Par la suite, nous concentrons notre étude sur l’industrie minière afin d’étudier les canaux les plus pertinents des cascades sectorielles qui peuvent être évitées. Ce faisant, nous sommes en mesure d’évaluer le rôle des secteurs à forte intensité énergétique tels que les produits pétroliers raffinés, les métaux de base, l’électricité et le gaz dans le processus en cascade. Bien que les pays présentent des dynamiques de cascades différentes selon la particularité de leur structure industrielle, certaines tendances se dégagent. D’une part, les métaux de base, la fabrication de produits pétroliers raffinés ainsi que l’électricité et le gaz sont les activités les plus exposées à une baisse des émissions par une contraction de la production dans le secteur minier. D’autre part, les produits chimiques et pharmaceutiques ainsi que la fabrication d’autres produits minéraux non-métalliques sont très présents dans le troisième cercle du processus de cascades. Ces résultats suggèrent que l’abandon de l’exploitation minière aurait des répercussions non seulement sur les émissions, mais qu’il aurait également des effets économiques sur d’autres secteurs en aval, complétant ainsi la littérature florissante sur les actifs à risque en raison d’une transition vers une économie décarbonnée (Creti et de Perthuis, 20192).

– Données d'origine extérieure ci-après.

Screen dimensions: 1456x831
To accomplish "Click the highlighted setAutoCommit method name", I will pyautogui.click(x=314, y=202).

Dans les mois à venir, les gouvernements de l’UE introduiront les plans de relance économique Covid-19. Ces plans détermineront la prospérité future de l’UE et notre capacité à atteindre les objectifs environnementaux récemment fixés dans le Green Deal. Les industries à forte intensité d’émissions auront une contribution particulière à apporter mais les aides devront être conditionnées à une limitation des émissions de GES à l’avenir.

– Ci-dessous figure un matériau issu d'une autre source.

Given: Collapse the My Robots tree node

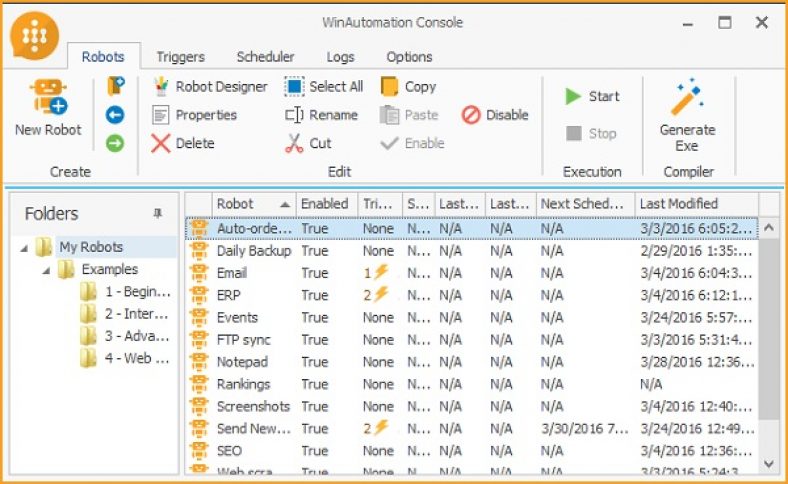Looking at the screenshot, I should point(23,247).
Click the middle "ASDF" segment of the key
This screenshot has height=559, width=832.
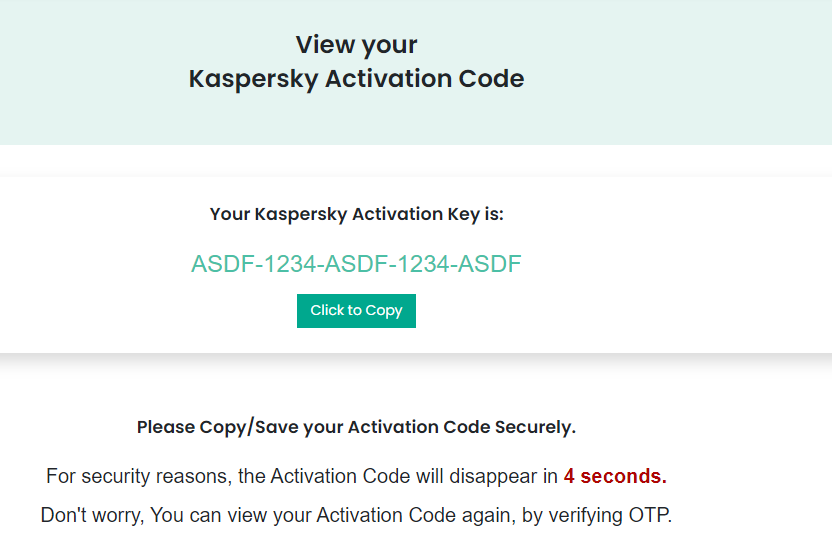click(x=357, y=264)
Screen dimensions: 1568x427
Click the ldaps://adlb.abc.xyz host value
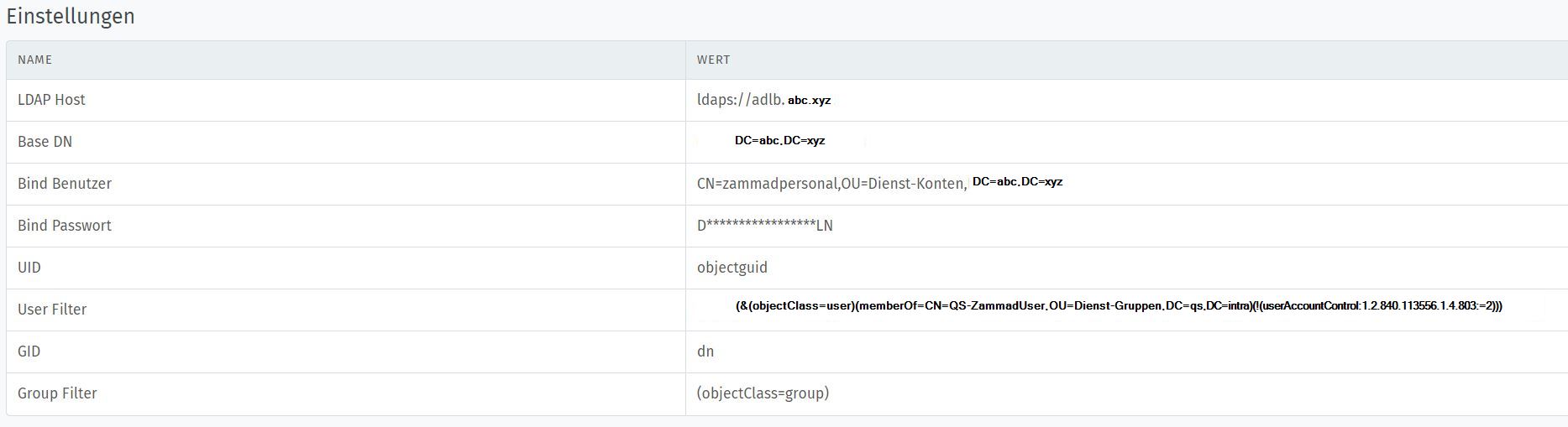764,100
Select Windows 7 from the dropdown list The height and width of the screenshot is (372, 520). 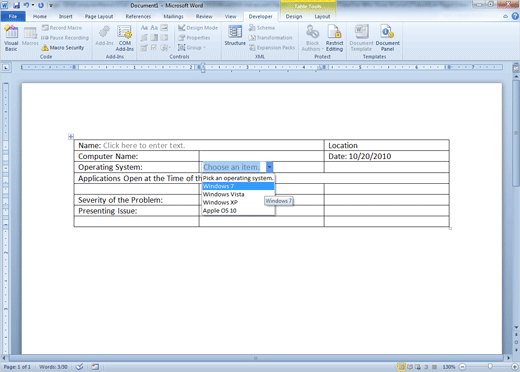pyautogui.click(x=238, y=186)
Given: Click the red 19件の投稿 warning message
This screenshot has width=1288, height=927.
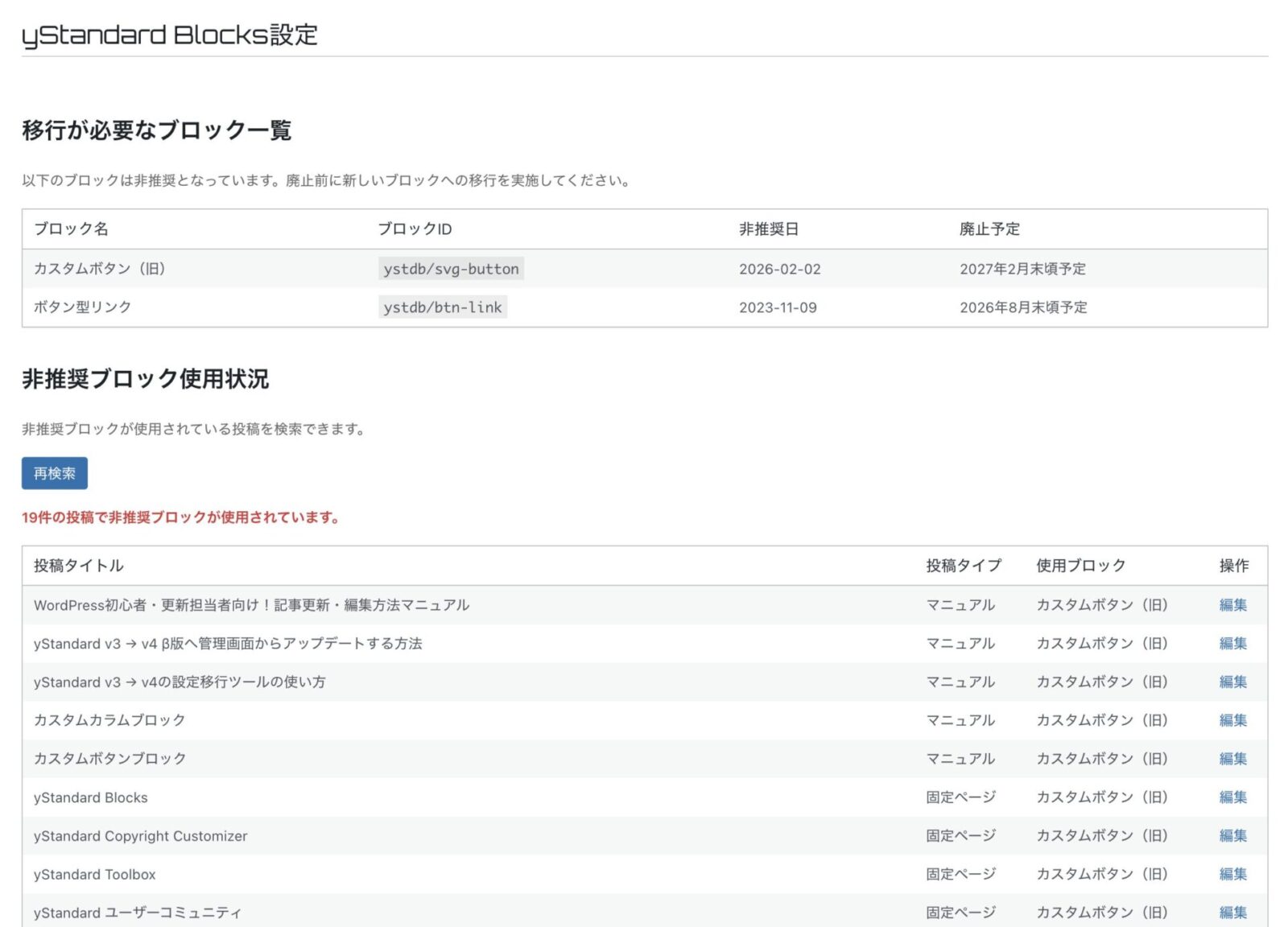Looking at the screenshot, I should (x=180, y=517).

Le passage des technologies à forte intensité carbone à celles à faible intensité carbone est devenu un enjeu majeur au cours des dernières années. Bien que les déclarations officielles puissent stimuler la dynamique sectorielle (par exemple, les investissements privés), les obstacles au déploiement à grande échelle des renouvelables sont restés importants (capacité de stockage, infrastructures énergétiques). Dans le sillage des incitations publiques actuelles visant à promouvoir le déploiement des RE, les prochaines mesures de relance verte devront élargir la portée des secteurs ciblés et s’attaquer à ces obstacles. Des mesures telles que le soutien public à la R&D et la coopération transfrontalière de l’UE pourraient cibler les technologies qui complètent les énergies renouvelables (stockage, réseaux intelligents, interconnexions). Ces dernières garantiraient l’existence de capacités permettant de faciliter la décarbonisation des industries situées plus en aval (mobilité, chauffage).

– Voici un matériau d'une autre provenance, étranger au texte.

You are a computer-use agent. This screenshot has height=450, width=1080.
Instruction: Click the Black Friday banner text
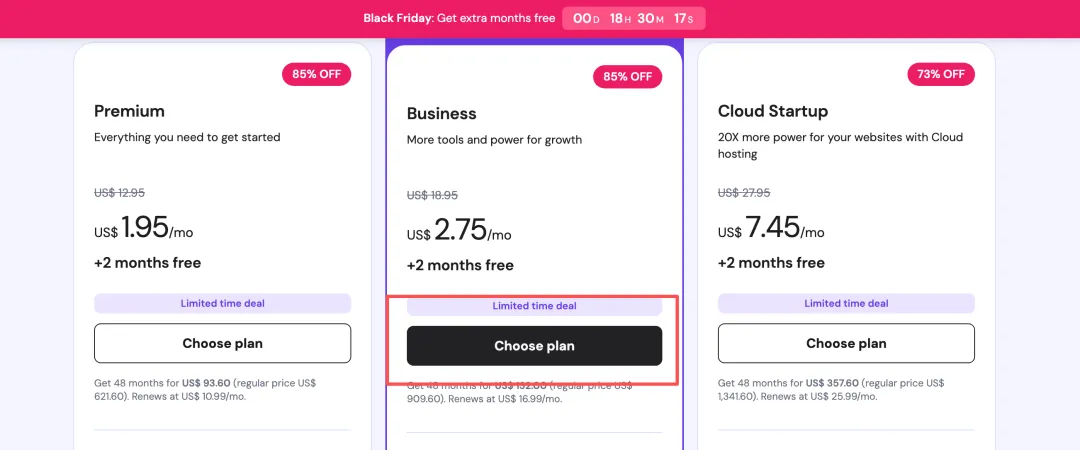pyautogui.click(x=458, y=18)
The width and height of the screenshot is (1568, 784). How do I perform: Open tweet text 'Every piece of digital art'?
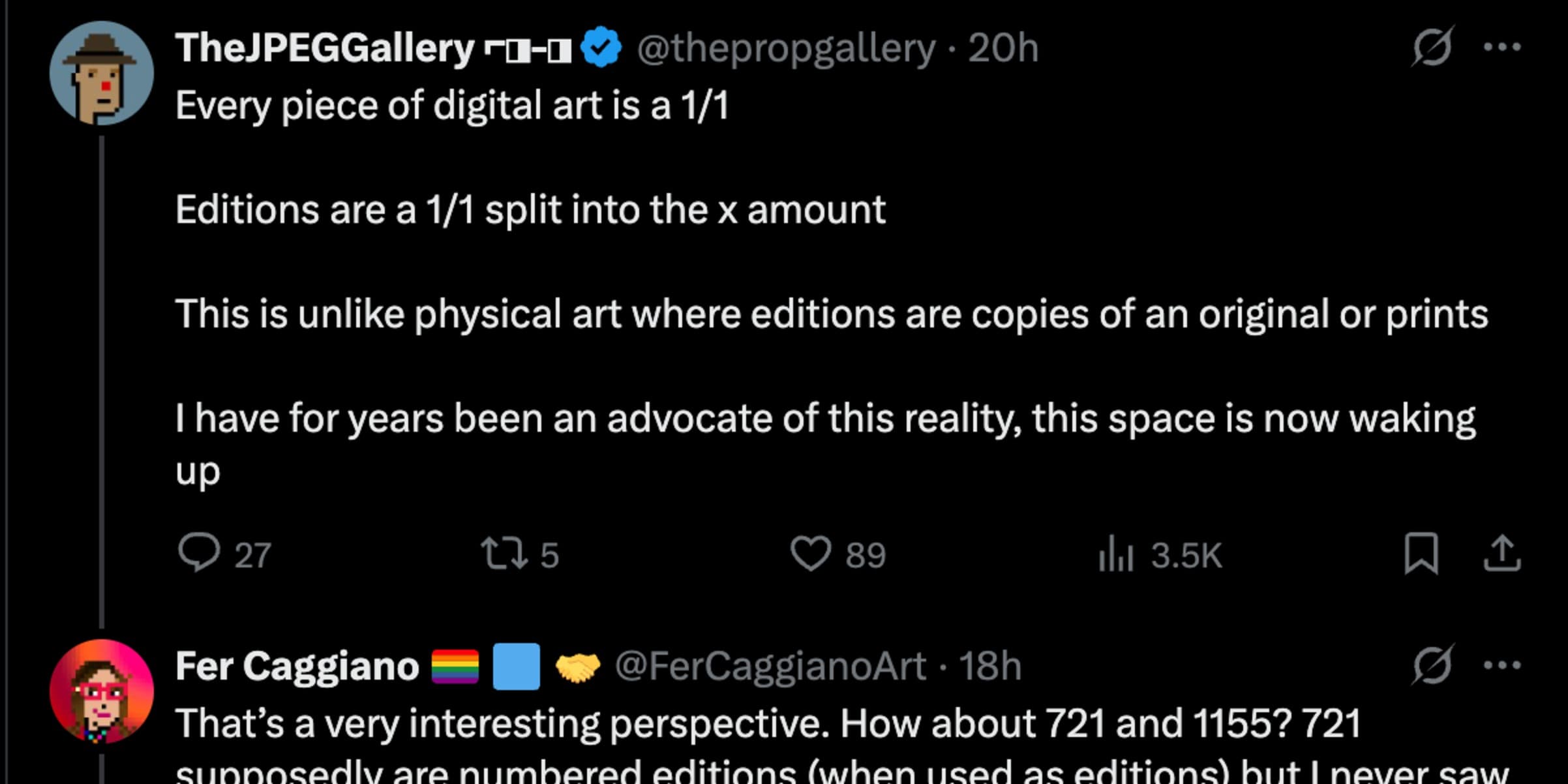451,106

D’un point de vue économique, la pandémie se déroule dans un environnement politique qui offre de grands avantages à une conception écologique des plans de relance. À court terme, les mesures d’une relance verte sont économiquement avantageuses par rapport aux mesures d’une relance budgétaire traditionnelle, ce qui permet de créer un plus grand nombre d’emplois. À long terme, ces investissements publics offrent des rendements élevés en réduisant les coûts de la transition vers les énergies propres. Alors que les taux de chômage dans les économies de l’UE devraient s’envoler en 2021, il est essentiel de tenir compte de ces dimensions lors de l’élaboration de mesures de relance.

Références

  1. Allan, J., Donovan, C., Ekins, P., Gambhir, A., Hepburn, C., Robins, N., Reay, D., Shuckburgh E., and Zenghelis, D. (2020). "A net-zero emissions economic recovery from Covid-19". Smith School, Working Paper 20-01.
  2. Creti, A., de Perthuis, C. (2019). Stranded Assets and the Low-carbon Revolution: Myth or Reality ? IAEE Energy Forum / Fourth Quarter.